My impression did not change even when confronted with the results produced by the oddly-structured string section (just two cellos and two basses vs six first violins) employed in the chamber orchestra version of Chen Yi’s Duo Ye. Composed in 1985 while Chen was still a student in China, the work was inspired by the short utterances in the dialogue between leader and chorus in a traditional song-and-dance piece from the Guanxi region. As performed by Music Director Jaap van Zweden and the Philharmonic, the brief work, combining European sonorities with Eastern melodies, proved to be a little gem, deserving to be better known. The composition beautifully combines both folk tunes and Beijing opera references with a Western vocabulary, with the excellent percussion section playing multiple roles and mediating transitions.

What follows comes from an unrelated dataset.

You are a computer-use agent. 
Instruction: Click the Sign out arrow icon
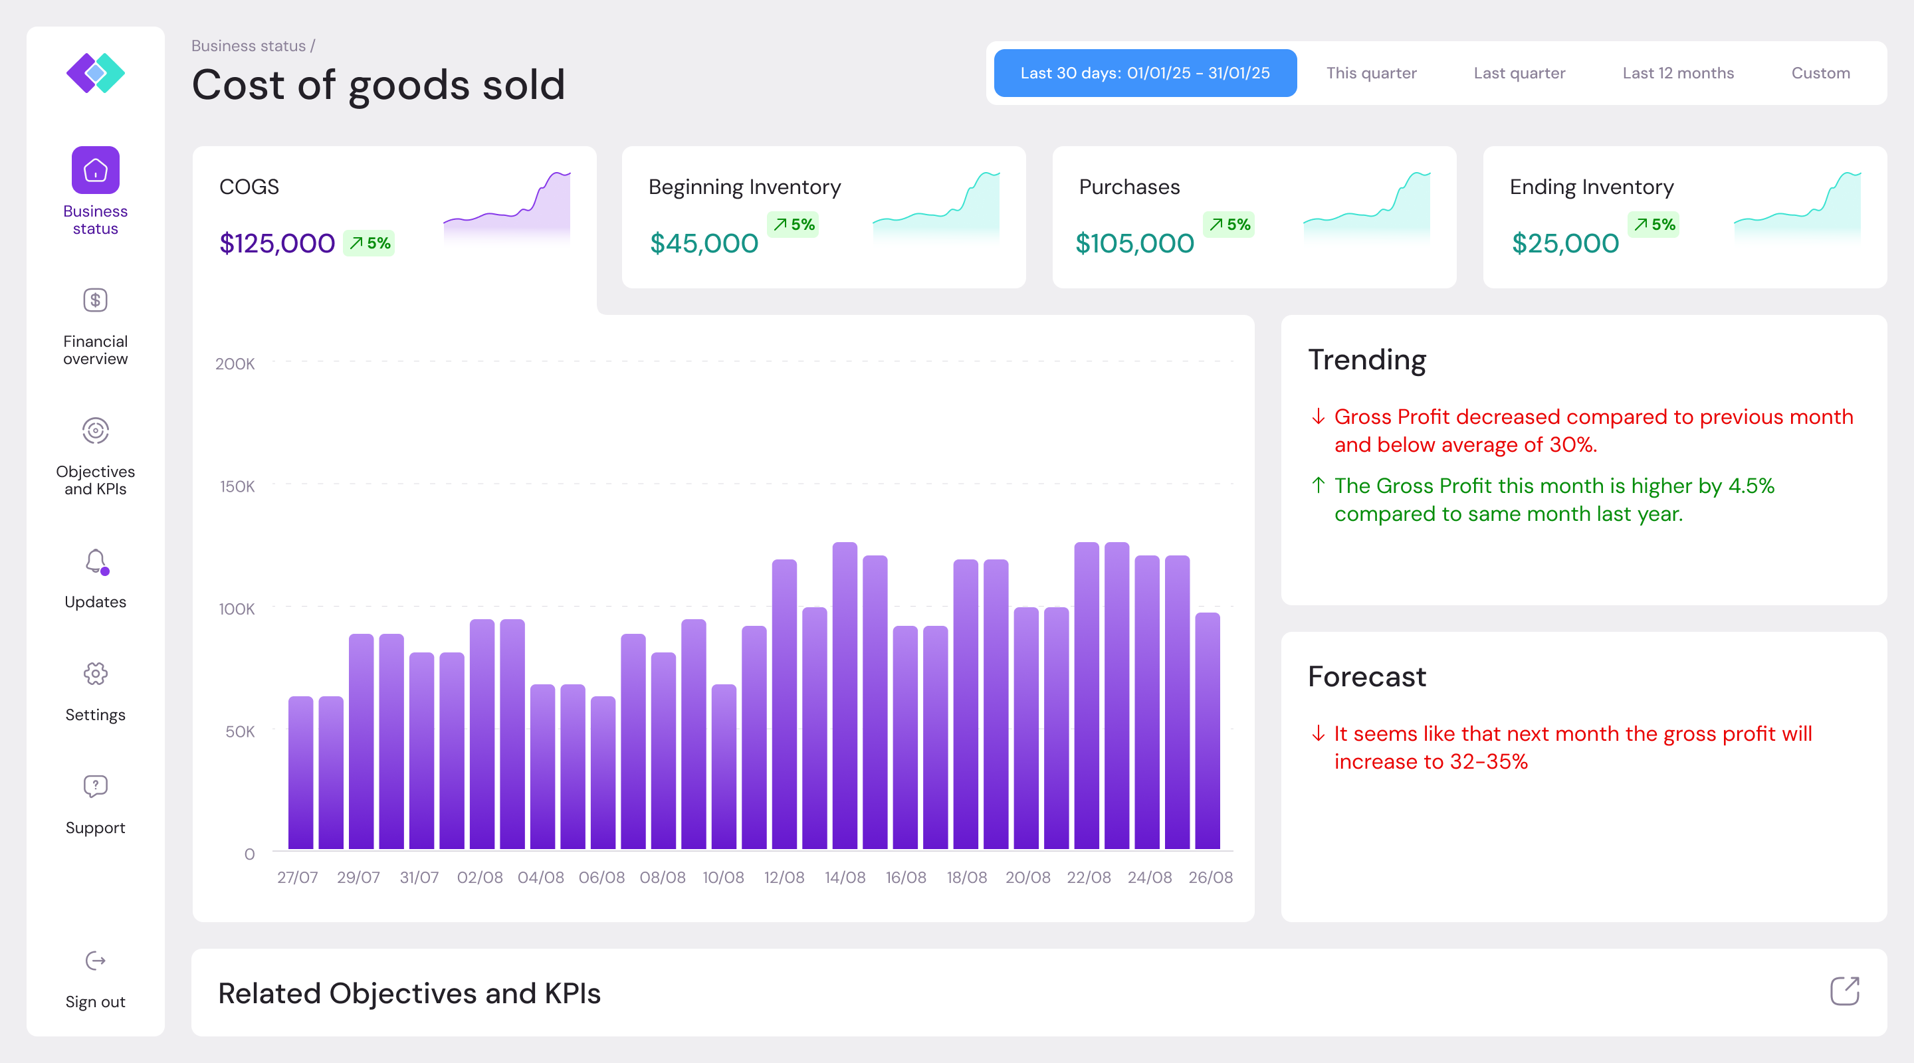pyautogui.click(x=95, y=960)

Juxtaposing Duo Ye with Stravinsky’s Pulcinella Suite, was a brilliant idea. Chen Yi’s modernistic idiom, as expressed in the bookending sections of her work, with their feverish brass episodes, truly invokes Stravinskian reminiscences. Truth be told, the Diaghilev commissioned score, heralding the composer’s neoclassical phase, does not sound too daring. Played more often in recent months, not only because of the Stravinsky anniversary but also due to its suitability for sparsely occupied podiums in the post-pandemic performance resurgence, Pulcinella is a parody anchored in the world of commedia dell’arte. Relatively faithful to the original musical segments, incorrectly attributed to Pergolesi, Stravinsky tried to avoid excessive symmetries, adding rhythmic tensions and ostinatos. The result is another proof of the long-repeated adage that, many a times, the best new works have their genesis in pre-existent forms and patterns. Van Zweden's account was elegant and buoyant, with a few moments (the Toccata) when the orchestral textures were not light enough. The rendition was also an occasion for showcasing individual contributors within the ensemble, such as the members of the featured string quintet, the brass players, flutist Alison Fierst and, especially, oboist Liang Wang who made his mark in Duo Ye as well.